Padahal, dikutip dari buku yang sama, ritual atau kegiatan tersebut tidak pernah dicontohkan Rasulullah SAW dan para sahabatnya. Namun tetap saja, hal tersebut sudah menjadi tradisi tersendiri di berbagai daerah di Indonesia untuk waktu yang lama.
Tradisi lainnya yang kerap dilakukan mayoritas masyarakat Indonesia adalah ziarah kubur. Tradisi itu Utamanya dilakukan dalam menyambut bulan suci Ramadhan, atau biasa disebut nyadran pada bulan Ruwah oleh orang Jawa khususnya.
Dalam hal tersebut Abu Maryam menyatakan, tradisi tersebut memang ritual ibadah yang dilakukan orang jawa dalam akulturasinya dengan ritual Hindu. Bahkan, tradisi serupa juga bisa ditilik lebih jauh dari khas Kerajaan Majapahit bercorak Hindu, yang tradisinya masih kerap kali ditemukan.
Hingga kemudian, ketika para Sunan mengislamkan Jawa, tradisi nyadran diubah kemasannya dengan nuansa Islami. Pasalnya, tradisi tersebut masih sulit untuk dihilangkan.
Warga berziarah di makam
Majelis Ulama Indonesia (MUI) mengimbau ke seluruh masyarakat muslim tidak melakukan tradisi ziarah kubur jelang Ramadhan 1441 H, guna memutus rantai penyebaran virus Corona atau (COVID-19).

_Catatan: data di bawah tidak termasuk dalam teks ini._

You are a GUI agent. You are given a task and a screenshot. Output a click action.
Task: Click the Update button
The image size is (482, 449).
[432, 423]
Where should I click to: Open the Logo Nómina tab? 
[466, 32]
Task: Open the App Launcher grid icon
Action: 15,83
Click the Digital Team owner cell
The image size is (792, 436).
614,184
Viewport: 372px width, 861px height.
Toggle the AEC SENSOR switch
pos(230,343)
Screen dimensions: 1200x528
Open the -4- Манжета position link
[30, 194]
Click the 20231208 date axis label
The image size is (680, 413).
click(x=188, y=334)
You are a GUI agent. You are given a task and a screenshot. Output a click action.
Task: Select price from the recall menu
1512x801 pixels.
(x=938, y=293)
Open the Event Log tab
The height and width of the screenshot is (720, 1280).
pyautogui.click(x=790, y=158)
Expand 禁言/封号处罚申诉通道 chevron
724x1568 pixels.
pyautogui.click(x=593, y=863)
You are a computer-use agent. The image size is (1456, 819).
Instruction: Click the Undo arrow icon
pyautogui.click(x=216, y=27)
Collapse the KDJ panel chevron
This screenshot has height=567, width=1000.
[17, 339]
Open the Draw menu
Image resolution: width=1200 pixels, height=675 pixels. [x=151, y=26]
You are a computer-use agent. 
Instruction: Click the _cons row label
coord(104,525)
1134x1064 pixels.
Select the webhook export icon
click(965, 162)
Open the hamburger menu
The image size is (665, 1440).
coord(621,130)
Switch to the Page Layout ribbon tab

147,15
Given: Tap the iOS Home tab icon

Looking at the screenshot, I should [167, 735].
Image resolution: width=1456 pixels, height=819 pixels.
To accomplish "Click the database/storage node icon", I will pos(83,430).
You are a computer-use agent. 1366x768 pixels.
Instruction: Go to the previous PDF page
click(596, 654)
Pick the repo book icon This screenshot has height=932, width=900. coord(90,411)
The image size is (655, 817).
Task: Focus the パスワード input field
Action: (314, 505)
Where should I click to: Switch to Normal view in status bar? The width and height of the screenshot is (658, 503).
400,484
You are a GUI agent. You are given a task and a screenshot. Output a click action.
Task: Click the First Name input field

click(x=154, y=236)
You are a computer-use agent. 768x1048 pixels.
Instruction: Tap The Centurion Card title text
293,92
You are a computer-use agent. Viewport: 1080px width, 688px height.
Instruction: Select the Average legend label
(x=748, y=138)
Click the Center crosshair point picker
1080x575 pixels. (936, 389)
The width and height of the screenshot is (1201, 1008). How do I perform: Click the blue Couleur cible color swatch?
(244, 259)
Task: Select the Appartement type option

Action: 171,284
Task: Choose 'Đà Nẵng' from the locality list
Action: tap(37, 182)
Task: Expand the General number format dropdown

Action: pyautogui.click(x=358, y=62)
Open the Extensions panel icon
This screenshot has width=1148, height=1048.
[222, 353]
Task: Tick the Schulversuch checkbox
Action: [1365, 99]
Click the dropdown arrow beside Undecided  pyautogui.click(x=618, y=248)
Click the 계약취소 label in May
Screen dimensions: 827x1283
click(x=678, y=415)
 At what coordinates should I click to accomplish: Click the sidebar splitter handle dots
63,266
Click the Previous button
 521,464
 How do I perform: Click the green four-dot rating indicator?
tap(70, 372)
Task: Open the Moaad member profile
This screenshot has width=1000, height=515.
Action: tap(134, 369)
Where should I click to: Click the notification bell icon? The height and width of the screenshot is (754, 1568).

Namun kenyataannya dalam menyambut Ramadhan dengan ritual, acara penyambutan Ramadhan dengan makan-makan juga masih kerap ditemui di berbagai wilayah di Indonesia. Di Banyumas, makan besar yang disebut dengan Perlon Unggahan juga dilakukan untuk menyambut bulan suci.
Lebih jauh, di Aceh, tradisi Meugang juga menjadi tradisi makan tersendiri, khususnya untuk menyambut bulan puasa. Di mana, masyarakat akan patungan biaya untuk membeli Kerbau agar disembelih dan dagingnya dimakan menjelang masa puasa. Sedangkan di Riau tradisi mandi balimau di Sungai Siak.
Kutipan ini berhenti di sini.